▸ **About this task**
Reproduce the passage of the announcement of the new associate deans starting at "Meet the New" and ending at "multitude of ways.", swapping "July 1" for "August 1".
===== Text provided
Meet the New Associate Deans: New Role for Academic and Student Success, Plus Inclusion & Diversity, Experiential Education
The Law School announces three associate dean appointments, which went into effect July 1, bringing new faces to positions that are designed to support students and their educational experience in a multitude of ways.
The new roles include an exciting transition for Associate Dean Karen Porter, who has served as the inaugural Arthur Pinto & Stephen Bohlen Associate Dean of Inclusion & Diversity since her appointment in January 2020. Now, Porter has been named the Associate Dean for Academic and Student Success, another new dean-level role that will focus on supporting students and leading schoolwide efforts to guide students through their Law School experience. While academic success is not a new focus for the Law School, this is the first time an associate dean has been dedicated to the effort.
“We want to have the success of our students at the center of everything we do,” Porter said. “It’s not just academic success in the sense of what and how students are doing in the classroom, but really a more holistic approach to student success that includes broader aspects of what it means to succeed in law school and in the profession. Over the course of their studies, students often change their goals and adjust their expectations about what it means to carve out a space for themselves in the legal profession. And that can be really challenging, particularly for first-generation students who might not have a clear idea of what a career path looks like.”
==========
===== Excerpted records
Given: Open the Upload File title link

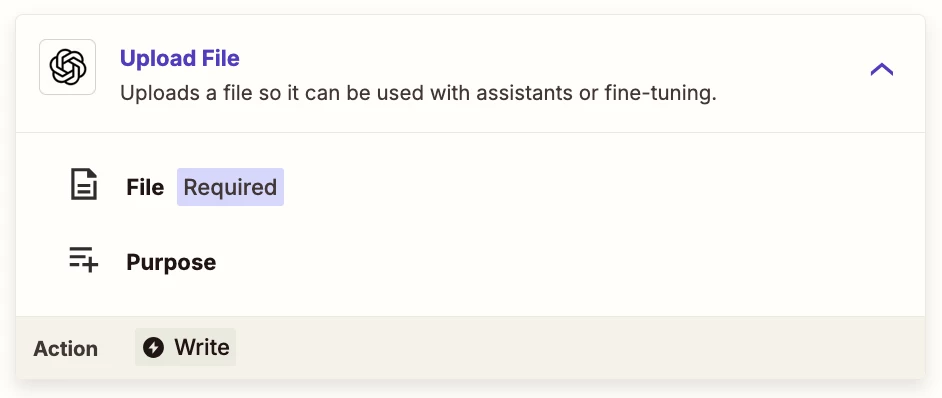Looking at the screenshot, I should pos(180,58).
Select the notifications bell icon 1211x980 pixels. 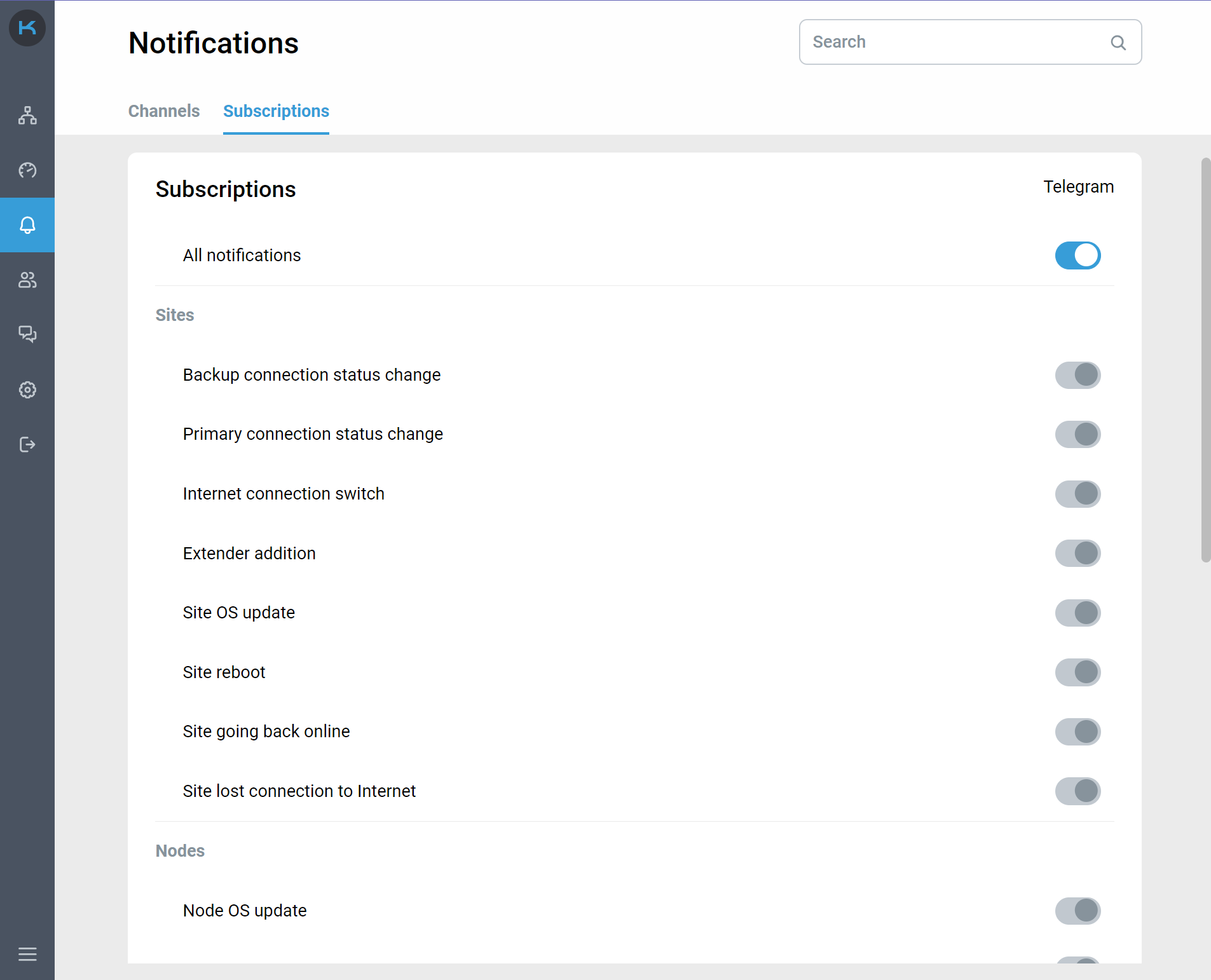coord(27,225)
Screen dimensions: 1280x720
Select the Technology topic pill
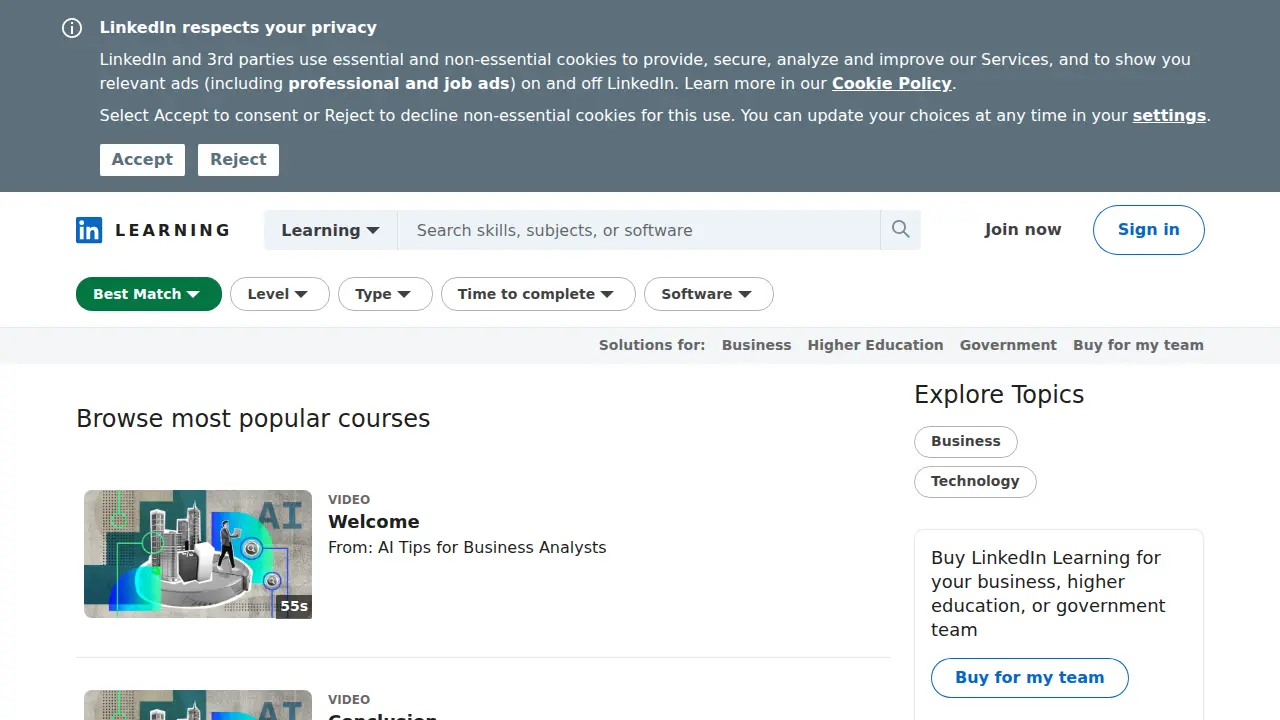click(975, 481)
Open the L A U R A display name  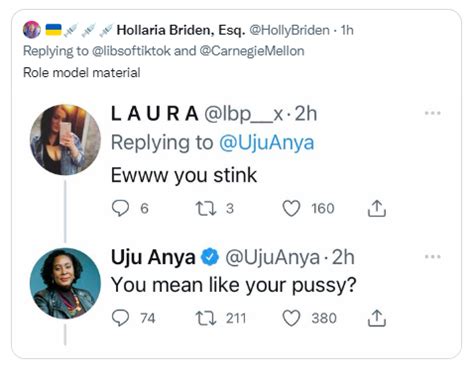155,114
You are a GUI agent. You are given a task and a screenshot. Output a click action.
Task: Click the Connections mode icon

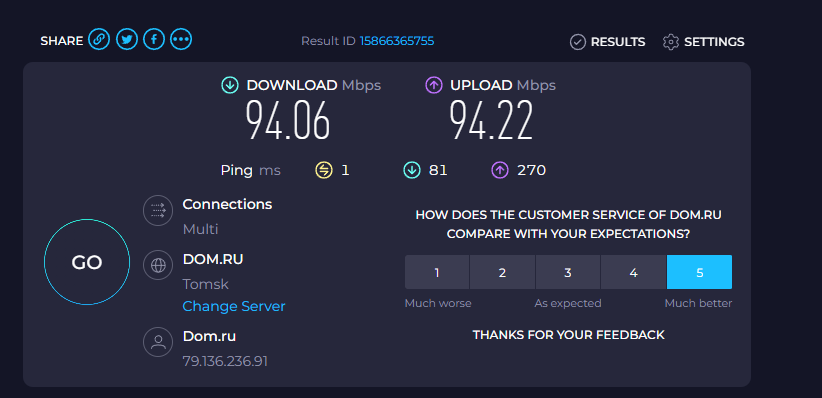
==========
▸ **Result for this task**
Meet the New Associate Deans: New Role for Academic and Student Success, Plus Inclusion & Diversity, Experiential Education
The Law School announces three associate dean appointments, which went into effect August 1, bringing new faces to positions that are designed to support students and their educational experience in a multitude of ways.